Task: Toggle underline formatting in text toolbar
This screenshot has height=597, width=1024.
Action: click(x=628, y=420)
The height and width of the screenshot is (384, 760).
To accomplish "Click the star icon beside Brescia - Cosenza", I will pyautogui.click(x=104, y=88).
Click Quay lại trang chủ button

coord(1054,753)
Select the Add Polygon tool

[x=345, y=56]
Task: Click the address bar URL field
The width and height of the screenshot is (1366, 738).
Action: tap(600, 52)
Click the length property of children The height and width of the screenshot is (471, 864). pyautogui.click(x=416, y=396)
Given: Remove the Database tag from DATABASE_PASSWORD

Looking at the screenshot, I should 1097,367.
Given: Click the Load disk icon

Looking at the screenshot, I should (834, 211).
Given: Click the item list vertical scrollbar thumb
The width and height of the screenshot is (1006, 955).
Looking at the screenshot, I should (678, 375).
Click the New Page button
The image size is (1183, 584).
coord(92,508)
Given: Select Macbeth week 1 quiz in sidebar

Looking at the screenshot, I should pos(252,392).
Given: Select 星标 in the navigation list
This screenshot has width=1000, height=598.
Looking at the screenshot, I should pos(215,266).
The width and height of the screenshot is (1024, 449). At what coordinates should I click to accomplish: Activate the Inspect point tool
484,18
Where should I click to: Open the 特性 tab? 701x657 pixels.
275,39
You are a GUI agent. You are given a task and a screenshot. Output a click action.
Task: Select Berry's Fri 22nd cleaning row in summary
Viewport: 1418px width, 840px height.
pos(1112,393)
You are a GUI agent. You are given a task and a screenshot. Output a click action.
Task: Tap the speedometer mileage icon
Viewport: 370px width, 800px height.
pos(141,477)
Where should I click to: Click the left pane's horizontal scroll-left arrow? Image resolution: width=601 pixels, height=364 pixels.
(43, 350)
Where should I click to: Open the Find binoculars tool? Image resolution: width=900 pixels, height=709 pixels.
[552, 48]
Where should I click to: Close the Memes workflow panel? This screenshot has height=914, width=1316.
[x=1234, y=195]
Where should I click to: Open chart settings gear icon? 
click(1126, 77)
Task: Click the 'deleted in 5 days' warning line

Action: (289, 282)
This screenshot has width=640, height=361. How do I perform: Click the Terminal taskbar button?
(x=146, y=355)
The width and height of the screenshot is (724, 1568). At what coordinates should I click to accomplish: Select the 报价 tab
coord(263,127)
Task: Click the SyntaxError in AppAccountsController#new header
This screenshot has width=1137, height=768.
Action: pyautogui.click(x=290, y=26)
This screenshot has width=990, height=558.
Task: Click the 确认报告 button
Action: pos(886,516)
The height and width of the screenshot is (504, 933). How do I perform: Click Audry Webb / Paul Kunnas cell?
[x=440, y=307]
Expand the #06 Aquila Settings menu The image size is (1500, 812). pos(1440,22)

################

Rewrite all of the material above, swapping "Where should I click to" for "Where do I click to" wherever it occurs and changing nothing else.

Task: Toggle underline formatting in text toolbar
This screenshot has height=597, width=1024.
Action: click(x=628, y=420)
The height and width of the screenshot is (384, 760).
To accomplish "Click the star icon beside Brescia - Cosenza", I will pyautogui.click(x=104, y=88).
Click Quay lại trang chủ button

coord(1054,753)
Select the Add Polygon tool

[x=345, y=56]
Task: Click the address bar URL field
The width and height of the screenshot is (1366, 738).
Action: tap(600, 52)
Click the length property of children The height and width of the screenshot is (471, 864). pyautogui.click(x=416, y=396)
Given: Remove the Database tag from DATABASE_PASSWORD

Looking at the screenshot, I should 1097,367.
Given: Click the Load disk icon

Looking at the screenshot, I should (834, 211).
Given: Click the item list vertical scrollbar thumb
The width and height of the screenshot is (1006, 955).
Looking at the screenshot, I should (678, 375).
Click the New Page button
The image size is (1183, 584).
coord(92,508)
Given: Select Macbeth week 1 quiz in sidebar

Looking at the screenshot, I should pos(252,392).
Given: Select 星标 in the navigation list
This screenshot has width=1000, height=598.
Looking at the screenshot, I should pos(215,266).
The width and height of the screenshot is (1024, 449). At what coordinates should I click to accomplish: Activate the Inspect point tool
484,18
Where do I click to: Open the 特性 tab? 701x657 pixels.
275,39
You are a GUI agent. You are given a task and a screenshot. Output a click action.
Task: Select Berry's Fri 22nd cleaning row in summary
Viewport: 1418px width, 840px height.
pos(1112,393)
You are a GUI agent. You are given a task and a screenshot. Output a click action.
Task: Tap the speedometer mileage icon
Viewport: 370px width, 800px height.
pos(141,477)
Where do I click to: Click the left pane's horizontal scroll-left arrow? Image resolution: width=601 pixels, height=364 pixels.
(43, 350)
Where do I click to: Open the Find binoculars tool? Image resolution: width=900 pixels, height=709 pixels.
[552, 48]
Where do I click to: Close the Memes workflow panel? This screenshot has height=914, width=1316.
[x=1234, y=195]
Where do I click to: Open chart settings gear icon? 
click(1126, 77)
Task: Click the 'deleted in 5 days' warning line

Action: (289, 282)
This screenshot has width=640, height=361. How do I perform: Click the Terminal taskbar button?
(x=146, y=355)
The width and height of the screenshot is (724, 1568). At what coordinates should I click to accomplish: Select the 报价 tab
coord(263,127)
Task: Click the SyntaxError in AppAccountsController#new header
This screenshot has width=1137, height=768.
Action: pyautogui.click(x=290, y=26)
This screenshot has width=990, height=558.
Task: Click the 确认报告 button
Action: pos(886,516)
The height and width of the screenshot is (504, 933). How do I perform: Click Audry Webb / Paul Kunnas cell?
[x=440, y=307]
Expand the #06 Aquila Settings menu The image size is (1500, 812). pos(1440,22)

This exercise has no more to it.